Mayor Bloomberg and Senator Schumer have teamed up to release a report [1] urging changes in the Sarbanes-Oxley Act [2], which set stringent new standards for corporate governance and transparency in the wake of the Enron scandal.
The study suggests exempting some non-U.S. companies from the Sarbanes-Oxley corporate-governance regulations. [...]
``Unless we take corrective steps, and soon, we're going to see America's leadership in global financial transactions dwindle, putting a chill on the nation's economy,'' Bloomberg said today during a press conference held at City Hall in New York. The report calls for ``greater clarity and balance to what is now a burdensome and inflexible system of government regulation and enforcement,'' he said. [...]
Bloomberg, a Republican, and Schumer, a Democrat from New York, said efforts to make Sarbanes-Oxley less onerous should go beyond recent changes recommended by the SEC. The New York politicians suggested small companies be permitted to ``opt out'' of provisions of the law as long as they disclose it to shareholders and foreign firms be exempt from certain Sarbanes- Oxley requirements.
The report comes as part of broad wave of attacks on SOX, from corporations, conservative think-tanks, and some politicians (see, for instance, this article [3] by Stephen Bainbridge, a prominent SOX critic). A particularly New York angle is that, supposedly, New York will suffer economically as more and more companies either go private or flee to less-regulated foreign capital markets.
The attempt to blame SOX for companies going private, though, may be completely misguided. [4] And, as this Times editorial [5] points out, companies seek out foreign capital markets for all kinds of reasons - not least of them the fact that underwriting fees in London, for instance, are roughly half the size they are in New York. Moreover, SOX may help American markets maintain a reputation for transparency and investor confidence that will serve them well when Enron-type scandals start to pop up in dodgy foreign markets. [More: Spitzer on SOX]
The Daily Politics had an interesting post [6] last month about Schumer's attempts to get Eliot Spitzer on board the anti-SOX train. Spitzer has flip-flopped a bit on the issue, suggesting last March [7] that SOX had "gone too far," but attacking the Act's critics in November [8]. To be fair, it's a complex issue whose full ramifications are unclear. But, considering his record as a champion of corporate accountability - and, of course, as Governor - Spitzer's position on SOX "reform" will be critical.
In an address to the National Press Club [9] a year ago, Spitzer defended Sarbanes-Oxley with an explicit reference to another New Yorker at the heart of the Progressive tradition:
Now, what's this all about? Well, it's a debate about the role of government in defining the boundaries of appropriate business ethics, defining what it means to participate in our economy and what the expectations are for our business leadership and also who is supposed to enforce those boundary lines. One of the interesting things about this debate is that everybody invokes the same heroes. In this regard, everybody harkens back to Alexander Hamilton and Teddy Roosevelt. These are the two Icons, the two individuals whom we all embrace and say "They really understood what government should do. They understood how the economy should function. They understood how to help the private sector generate the wealth that we so desperately want." [...]

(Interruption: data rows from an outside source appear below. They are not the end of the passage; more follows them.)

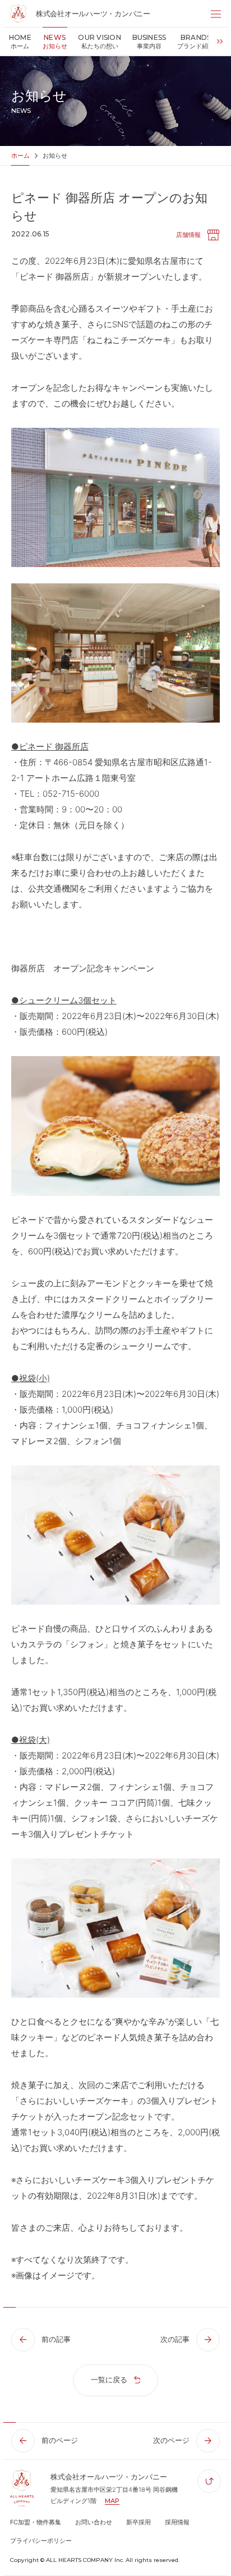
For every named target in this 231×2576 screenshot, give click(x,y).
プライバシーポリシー (41, 2541)
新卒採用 (138, 2522)
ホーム (20, 155)
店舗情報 (188, 235)
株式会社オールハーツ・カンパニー (93, 13)
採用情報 (177, 2522)
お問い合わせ (93, 2522)
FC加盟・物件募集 (35, 2522)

Now the interesting aspect of this is that when Teddy Roosevelt was running for office in 1904, 100 years ago, he wasn't a favorite of the business community. In fact, when Roosevelt attacked the cartels and when he attacked what he regarded as improper behavior, he met with staunch opposition from the business community. He was reviled by the business community.
So the irony is that those who now invoke him, if they actually looked back on what he said and did, and looked back on what their predecessors in the business community said about him, if they did that, perhaps they would rethink their holding him out as an Icon.
Nobody disputes that what Teddy Roosevelt did 100 years ago was not only beneficial for the economy, but was absolutely necessary. And that if he had failed to attack the cartels....attack the illegal behavior....failed to open up the economy to permit true competition, then we would not have had the enormous growth that came after Teddy Roosevelt.
I would suggest to you that today we're in the midst of the same debate that we had 100 years ago. That what we have on one side is a business leadership that cloaks itself in the language of the "free market" but really wants to preserve an ossified system, and they want to act against those who really support competition, transparency and integrity.
On my side of the aisle, I would suggest to you, we have folks who really understand the market, who understand what it takes to permit the market to generate the wealth that has created this marvelous economy that we have, and understand that Government must step in every now and again to define the boundary lines and ensure that there is indeed integrity, transparency and fair play.
I'm not saying that Sarbanes-Oxley is flawless. But in the rush to "reform" it, Schumer and Bloomberg would do well to consider Spitzer's words.